HOLLYWOOD and NEW YORK - The leaders of creative production company National Television (NATL, www.natl.tv) are very proud to reveal their craftsmanship in creating a complete on-air promotional package for CMT's hit Saturday night reality TV series "Chainsaw Gang." Since debuting in November, the show has been featured by top news outlets, including The New York Times, The Boston Globe, The Los Angeles Daily News and Huffington Post.
Airing on Saturdays at 10:00 and 10:30 p.m., ET/PT, the show follows artist Stacy Poitras, his Deadwood Tree Sculptures business in Agoura Hills, California, his colleagues, his girlfriend, and the surprising artistic creations they bring to life with their chainsaws. During the recent holidays, CMT ran "Chainsaw Gang" episodes back-to-back in numerous marathon sessions, to include the season one finale starring former "Dukes of Hazzard" star John Schneider. While fans await further word season two, the shows continue to air on CMT, and all episodes are also available on the network's website.
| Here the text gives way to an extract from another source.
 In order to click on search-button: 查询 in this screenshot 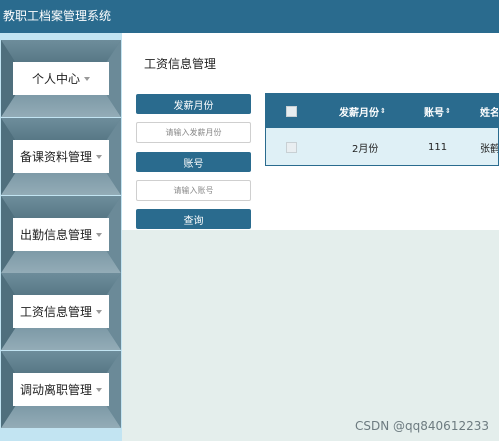, I will do `click(194, 219)`.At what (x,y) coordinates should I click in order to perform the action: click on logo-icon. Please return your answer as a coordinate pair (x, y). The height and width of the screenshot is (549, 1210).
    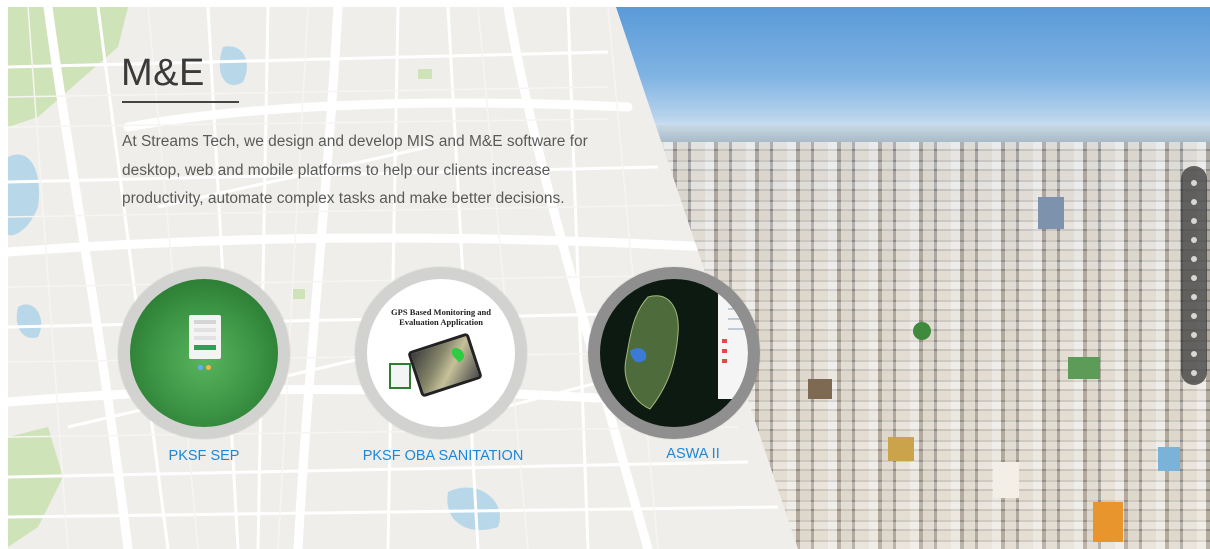
    Looking at the image, I should click on (400, 376).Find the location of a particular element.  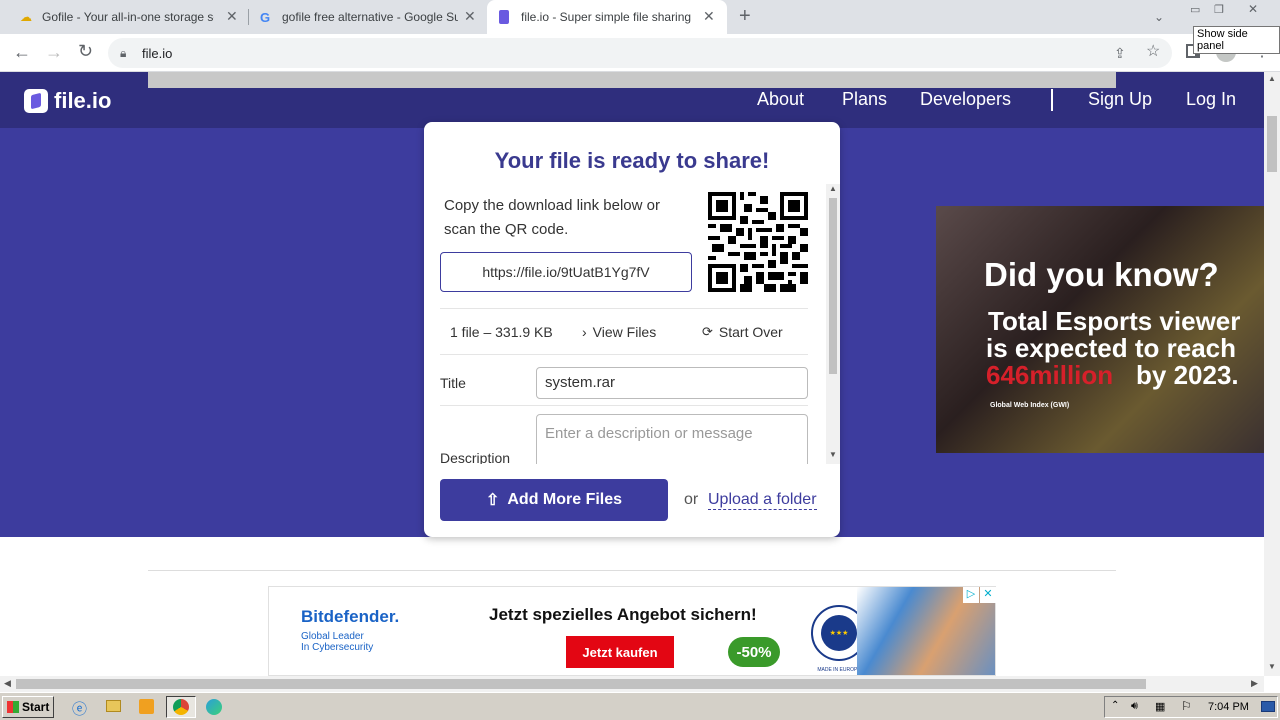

"We have a great relationship with CMT executives David Bennett and Leslie Legare, and they know we bring our A game to every project," said NATL's creative director Brumby Boylston. "The stars of this series use chainsaws in a unique way: They're artists, not lumberjacks or tree surgeons. To package and promote the show we focused on them… intercutting shallow depth of field portraits with them at work, chainsaws hurling debris in slow-motion. While it's built around watching a blank tree trunk become a distinct sculpture, it really conveys the cast's personalities."
To create the show's main title sequence and other promotional spots and elements, Boylston and NATL's crew made the trip to the Deadwood Tree Sculptures compound for a full day of shooting. Along with NATL executive producer Jared Libitsky, director of photography Andrew Shulkind and producers Josh Libitsky and Zach Wakefield, the company deployed two camera units. For principal photography, they chose a high-speed Red Epic system with Arri macro lenses mounted to a mobile jib, while a Canon D5 was used to quickly capture details and inserts. According to the filmmakers, the D5 was later moved to shoot elements and effects against a green-screen, and several HD GoPro units were affixed to motion-control time-lapse devices and mounted onto saws and cranes to provide additional motion elements for the tactile show package.
"Mainly we were focused on capturing beautiful, expressive portraits of the cast and amazing, balletic slow-motion footage of the carving," Boylston explained. "We arranged for the cast to have a sculpture in three separate stages, and we filmed them working on each phase of a project."